=== Records provided ===
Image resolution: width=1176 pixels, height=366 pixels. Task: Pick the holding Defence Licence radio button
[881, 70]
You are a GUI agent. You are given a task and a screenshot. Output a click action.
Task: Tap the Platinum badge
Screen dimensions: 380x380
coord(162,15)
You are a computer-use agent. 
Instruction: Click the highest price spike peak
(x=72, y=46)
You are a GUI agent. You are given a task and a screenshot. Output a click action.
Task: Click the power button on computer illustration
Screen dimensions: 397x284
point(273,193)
===
=== Records provided ===
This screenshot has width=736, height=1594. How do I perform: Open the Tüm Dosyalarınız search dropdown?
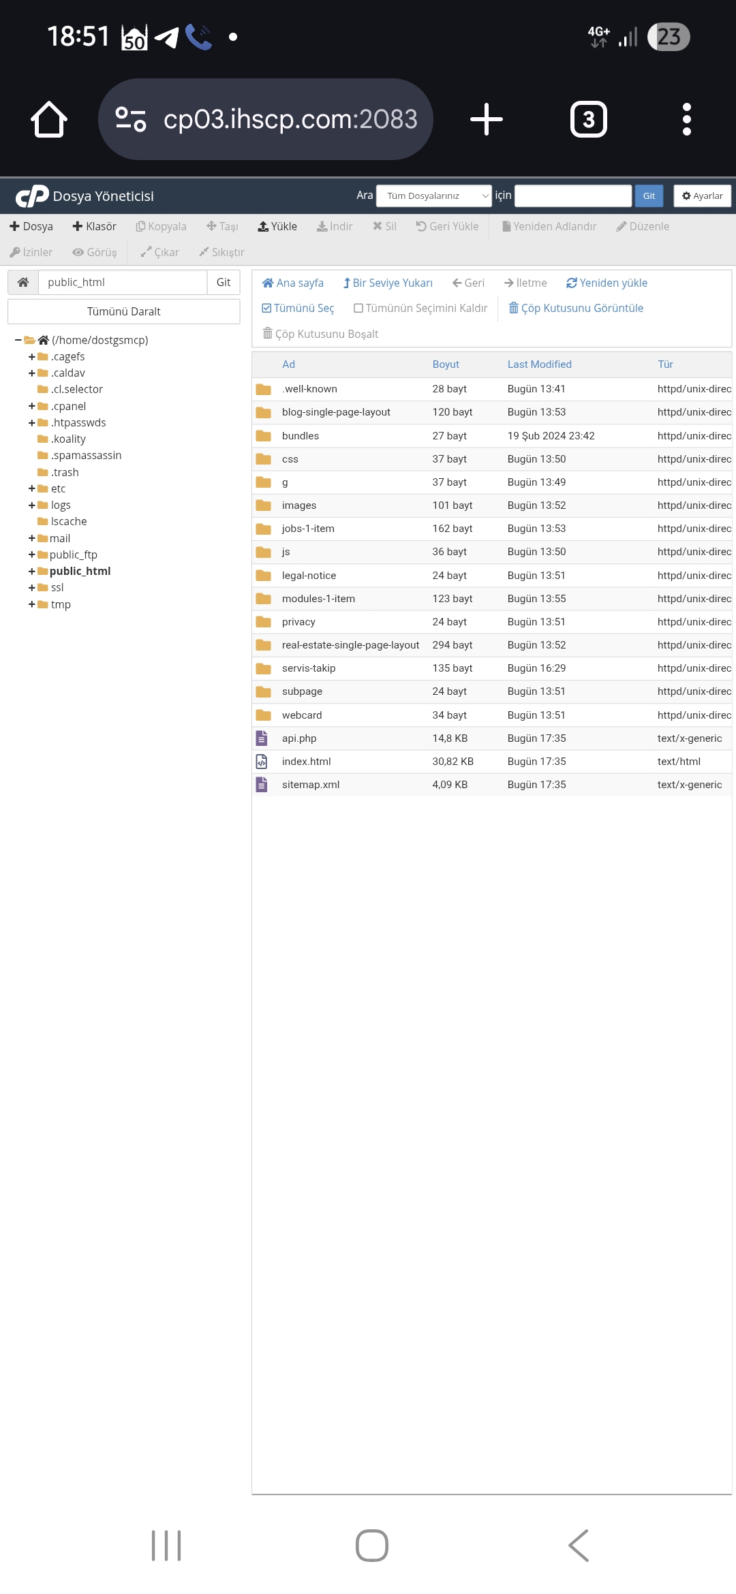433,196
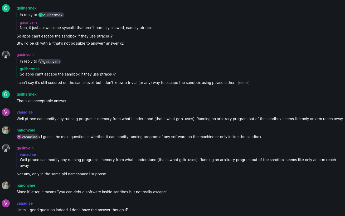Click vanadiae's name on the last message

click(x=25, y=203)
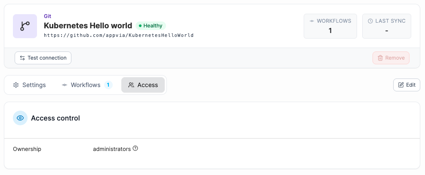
===
(Exercise objective):
When a line in the material contains the string "computer", copy that line.

(Written solution):
You are a computer-use agent. 
Task: Click the power button on computer illustration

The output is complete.